Di fronte alla novità di questo carattere, Shakespeare modifica la trama originaria dell’Otello, che all’inizio doveva avere come centro la banale gelosia del Moro, e Jago era solo uno strumento. Ma nel corso della scrittura, Shakespeare si appassionò al problema del male in sé e per sé, e non per tornaconto personale. Nella recitazione Jago deve essere semplice, suadente, come un modesto, piccolo agente segreto, pronto a insinuarsi nella fiducia e a mandare in rovina. Declamare, enfatizzare rovina il suo vero carattere, la sua subdola astuzia.
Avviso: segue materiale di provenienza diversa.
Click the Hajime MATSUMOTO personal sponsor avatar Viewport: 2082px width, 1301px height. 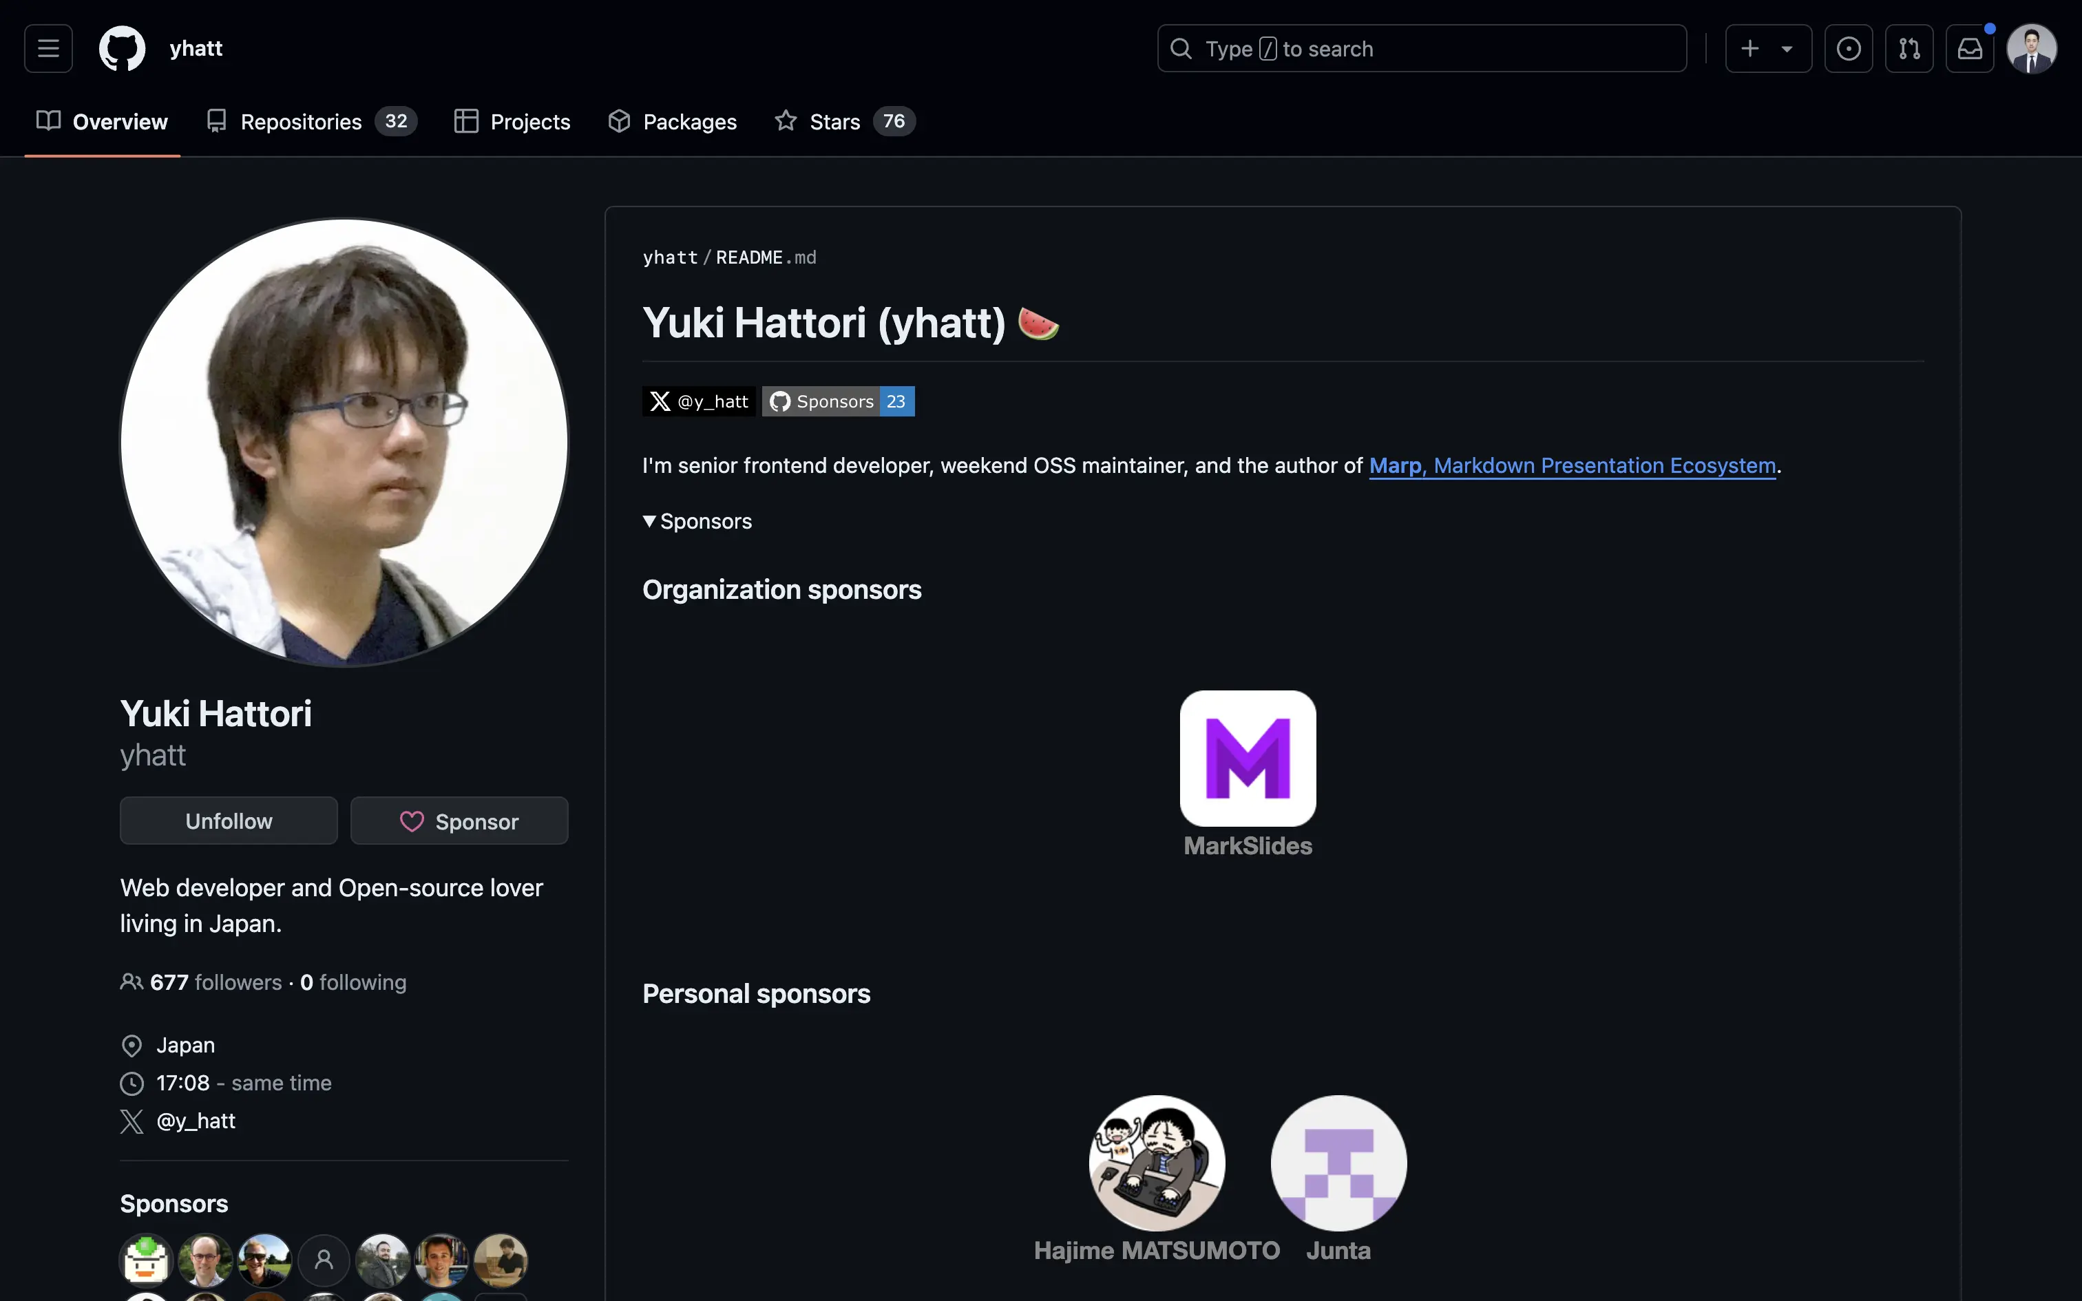pyautogui.click(x=1157, y=1163)
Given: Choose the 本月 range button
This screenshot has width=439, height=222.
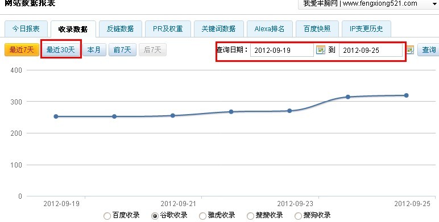Looking at the screenshot, I should [x=94, y=50].

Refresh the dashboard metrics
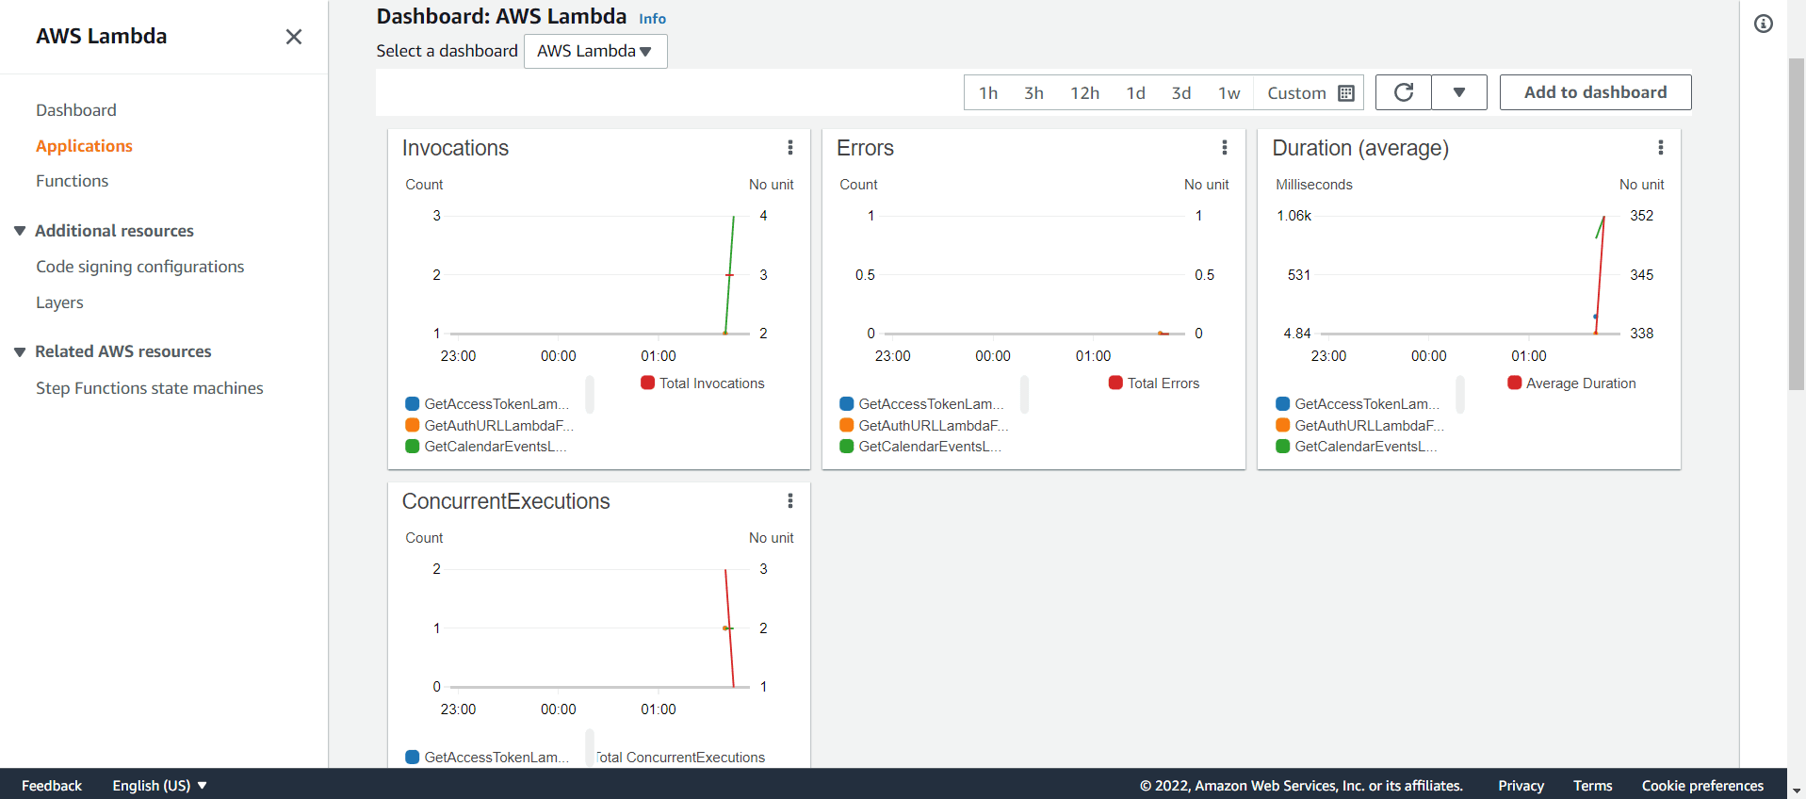tap(1403, 92)
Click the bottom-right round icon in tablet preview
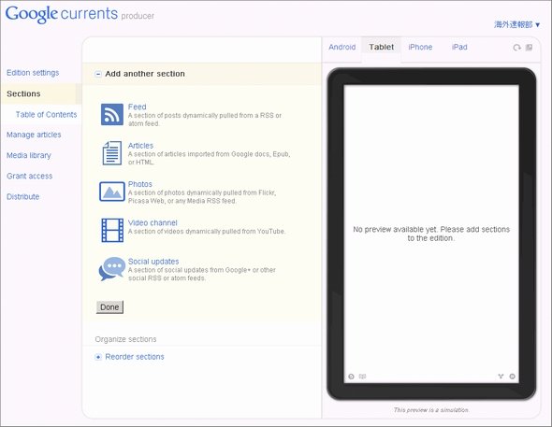Viewport: 552px width, 427px height. [x=512, y=377]

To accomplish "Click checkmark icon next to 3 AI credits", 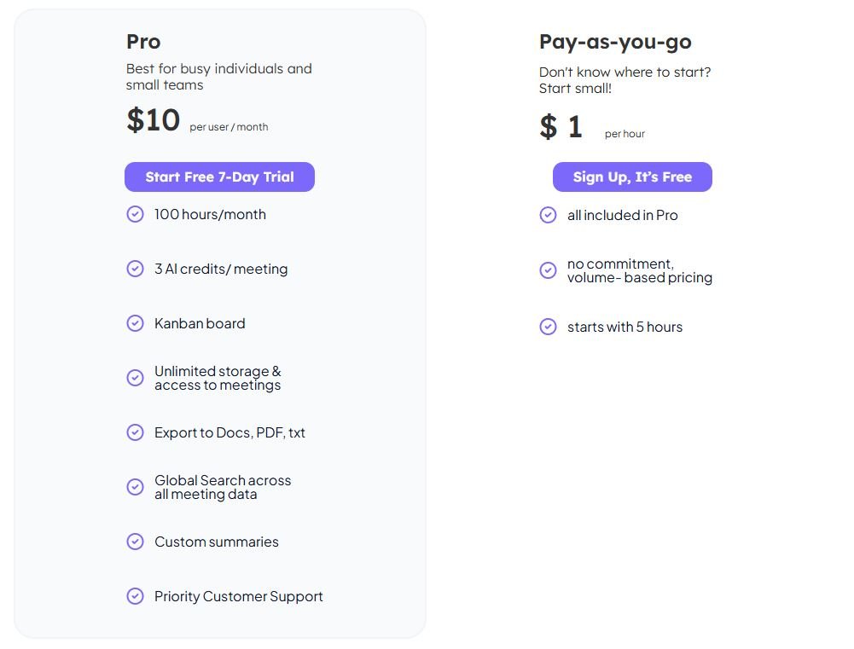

Nella tragedia, accade che un uomo buono sia fatto soffrire da un’incrinatura nella sua bontà. Nel ‘Macbeth’ invece questa convenzione viene ribaltata: è una vena di bontà, di rimorso nel peccato a generare pathos. Lady Macbeth e Macbeth cercano di essere assassini senza essere malvagi.
Le streghe, sono come Jago, rappresentano il mondo della malvagità, possono soffrire, ma la loro trasparenza non traspare – esse traggono piacere da ciò che fanno.
La quantità (e la qualità) delle connessioni tra passato e presente messa in opera dal pensiero di Auden nella riflessione shakesperiana è vulcanica, e a tratti spiazzante: non a caso, al tempo, il ciclo di appuntamenti ebbe così tanto successo da convocare alle lezioni di Auden un tumultuoso e appassionato pubblico di oltre cinquecento persone. L’effervescenza si legge nel corpo di questo libro, che restituisce l’intelligenza e la libertà di quell’anno di incontri veramente formidabili.